V. Observations canoniques. — Sans abandonner le terrain de la théologie pour celui du droit, nous croyons utile de faire observer que les canonistes gallicans, autrefois si préoccupés de protéger les « libertés de l’Église de France » contre une abrogation possible et finalement nécessaire de la part du Saint-Siège, ont singulièrement exagéré les conditions requises pour qu’il y ait abrogation valide des lois particulières. Cependant il reste vrai que le législateur suprême, quand il supprime des lois générales, n’entend pas toujours supprimer les privilèges qu’il a précédemment accordés, ni les lois diocésaines qu’il a, sinon formellement connues et approuvées, du moins laissé porter ou maintenir en conformité avec les principes généraux du droit ecclésiastique. Mais s’il déclare abroger « même les lois et droits tout spéciaux qui méritent une mention particulière » ; si surtout il les indique en détail comme frappés d’abrogation, nul doute qu’alors ces législations particulières ou privilégiées ne disparaissent effectivement et entièrement. On peut cependant prévoir des conjonctures où des abrogations de ce genre seraient funestes à des diocèses exceptionnels ; et en ce cas l’autorité diocésaine pourrait en différer la notification ou l’exécution, afin d’avoir le temps de consulter le souverain pontife et de recevoir ses instructions pratiques sur le parti à suivre. Est-il besoin de dire que la fonction des patriarches, des métropolitains, des archevêques, n’est pas législative relativement aux diocèses de leurs circonscriptions ? Sauf donc une délégation expresse du Siège apostolique, ils ne pourraient abroger aucune loi de leurs suffragants. Si l’on désire connaître, par un exemple authentique, toute l’efficacité d’une abrogation pontificale, on peut lire au Corpus juris, Clement., l. III, tit. xvii, c. Quoniam, le décret de Clément V et du concile de Vienne, touchant la célèbre constitution Clericis laicos de Boniface VIII. Plusieurs canonistes disent que c’est une abrogatio in radice ; et ils entendent par là, non pas que la rétroactivité de l’abrogation supprime, dans le passé, l’obligation et le devoir alors produits par la loi, ce qui serait absurde ; mais que cette rétroactivité annule, en remontant aussi haut que possible, tous les effets extérieurs, sociaux, juridiques, financiers, produits alors par l’accomplissement de la loi, ce qui est intelligible et quelquefois très convenable.

Cf. Suarez, De legibus, l.

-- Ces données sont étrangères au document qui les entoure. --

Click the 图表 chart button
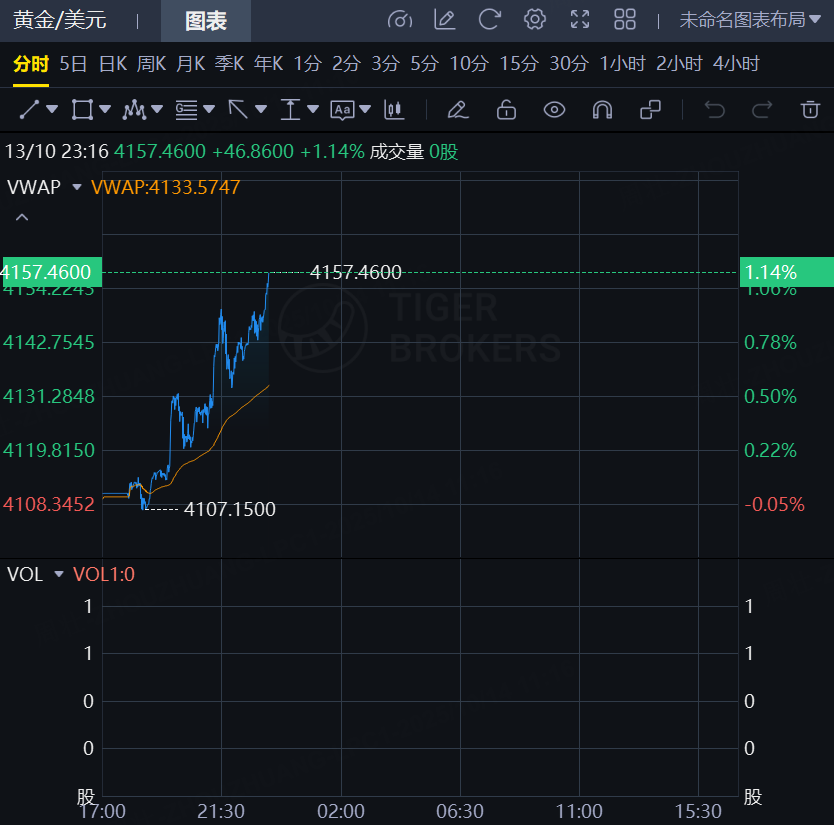 click(x=206, y=21)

VI, c. xxv-xxvii ; Lehmkuhl, Theol. mor., t. i, n. 126, 175 ; Jules Didiot, Morale surnaturelle fondamentale, Théorèmes lxxxi, lxxxiv, lxxxvii.

J. Didiot.

II. ABROGATION DE LA LOI MOSAÏQUE. Objet, temps, théorie théologique. La loi mosaïque était destinée à disparaître devant la loi chrétienne (voir l’article Judaïsme), mais il semble, au premier abord, que cette abrogation n’a été que partielle et ne s’est accomplie que progressivement. Le décalogue du Sinaï est resté la loi des chrétiens et plusieurs prescriptions mosaïques ont passé dans la législation de l’Église ; de plus, on sait les ardentes controverses que suscita, au temps des apôtres, la question des rites judaïques ; il est donc nécessaire de déterminer dans quelle mesure la loi de Moïse a cessé d’être en vigueur, et de fixer la date à laquelle il a été inutile ou même défendu de l’observer. Nous verrons ensuite comment s’est formée la théorie théologique relative à cette question.

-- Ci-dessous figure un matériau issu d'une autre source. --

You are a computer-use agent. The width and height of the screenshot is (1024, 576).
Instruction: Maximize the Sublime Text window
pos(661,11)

I. Objet. — En considérant les trois parties dont se compose la loi mosaïque, on arrive sans peine à cette conclusion que la loi civile ou judiciaire d’Israël et aussi sa loi liturgique ou cérémonielle ont été totalement abrogées par Jésus-Christ ; s’il subsiste quelque doute, ce ne peut être que quant à la loi morale.

Et d’abord, la loi civile des Juifs les constituait à l’état de peuple spécialement choisi par Dieu en vue de préparer la venue du Messie, notamment, en gardant la révélation que Jésus-Christ viendrait parfaire et les prophéties qui devaient trouver en lui leur accomplissement. Dès lors, après la venue de Jésus-Christ, le peuple d’Israël n’avait plus aucune raison d’être ; il ne lui restait plus qu’à se fondre dans ce peuple nouveau promis à Abraham, que toutes les nations étaient appelées à former, peuple ou Église du Christ pasteur unique de ce troupeau universel. Aussi, le jour de son ascension, Jésus-Christ, brisant les barrières étroites de la nationalité d’Israël, envoyait-il ses apôtres recruter dans le monde entier cette société catholique composée non plus de circoncis, mais de baptisés, qui aurait pour loi non plus les commandements de Moïse, mais ceux du Fils de Dieu, et qui serait héritière, jusqu’à la fin des siècles, de cette spéciale assistance divine jusque-là réservée au seul peuple d’Israël. Matth., xxviii, 19, 20.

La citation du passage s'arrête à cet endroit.